Loves of a Blonde (1965)

I usually like to let a bit of time pass before I watch two films by the same director but this one was added to the list quite some time ago and I didn’t quite realize that it had the same director as One Flew Over the Cuckoo’s Nest. This was made before Miloš Forman moved from his native Czechoslovakia to Hollywood and is in fact his first film. It is apparently considered an important film of the so-called Czech New Wave.

Under the Communist regime, the industrial town of Zruc is dominated by a single shoe factory in which most of the workers are women. This leads to the women greatly outnumbering mean in the town. The manager therefore arranges to have the army hold maneuvers nearby and host a soirée for the soldiers, hoping that this will help raise the morale of the female workers. A young woman Andula and her friends are among these workers. Though she already has a boyfriend, he is frequently absent. The soldiers however turn out to be mostly middle-aged, balding and overweight reservists, many of whom are already married. This doesn’t prevent one such group of four soldiers being more interested in Andula and her friends even though the women of their age would clearly more welcome their attentions. The girls reluctantly drink with the men but Andula herself is more attracted to the handsome young pianist who has come from Prague to play at the dance.

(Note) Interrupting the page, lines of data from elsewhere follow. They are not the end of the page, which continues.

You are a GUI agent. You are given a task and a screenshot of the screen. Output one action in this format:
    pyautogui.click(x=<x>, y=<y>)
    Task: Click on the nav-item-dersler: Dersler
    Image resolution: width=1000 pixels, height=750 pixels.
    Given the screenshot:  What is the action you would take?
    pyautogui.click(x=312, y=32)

As is often the case with these small European films, it wasn’t obvious at the beginning what the film is about or even who the main characters are. The at times documentary-style filmmaking makes things even more confusing. Often it feels like nothing so much as a study in awkwardness as the hapless soldiers order a bottle of wine for the young girls only for the waiter to mistakenly deliver it to a group of middle-aged women for example. I had some good chuckles out of such scenes but I definitely did not expect it to be considered a comedy. I do suppose it could be considered black comedy but it’s depressing to make light of such sadness and that it counts as such in Czechoslovakia makes for a searing indictment of their society.

On the face of it, the themes seem common enough. Married, middle-aged men who are interested in young girls only for sex, a naive young girl who falls for a dashing young man from out of town, the anxiety of a mother who fears that her son has gotten himself entrapped by the wrong sort of girl and so on. But as usual the execution makes all the differences and the particularities of concretely setting this in Czechoslovakia under Communist-rule gives it extra poignancy. There’s something profoundly sad about a hall full of middle-aged women desperately hoping that one of the soldiers would pay attention to them and at least part of that is attributable to an oversight of state-planning that resulted in a town with such an imbalanced population. Then there’s the fact that the film was made during the brief period when the authorities had relaxed their hold over what sort of art could be allowed to be made. You can see in this a kind of longing for a bourgeois life of music, art and individual happiness even as the girls work in a single giant factory and are crowded into dormitories.

This film was a hit when it was released but dismayed both the authorities and the managers of the real shoe factory which allowed them to film there. But predictably enough it did cause a lot of young men to go to the town in hopes of getting a girl. In any case, I would rank this a modestly made film that punches way above its weight class. It’s a story of a single young girl that is at the same time representative of the society as a whole, neatly capturing the zeitgeist of the period. It makes you feel like laughing and crying at the same time. In short, it is truly great and it makes me feel a little sad that Forman made so few films in his native country before moving to Hollywood.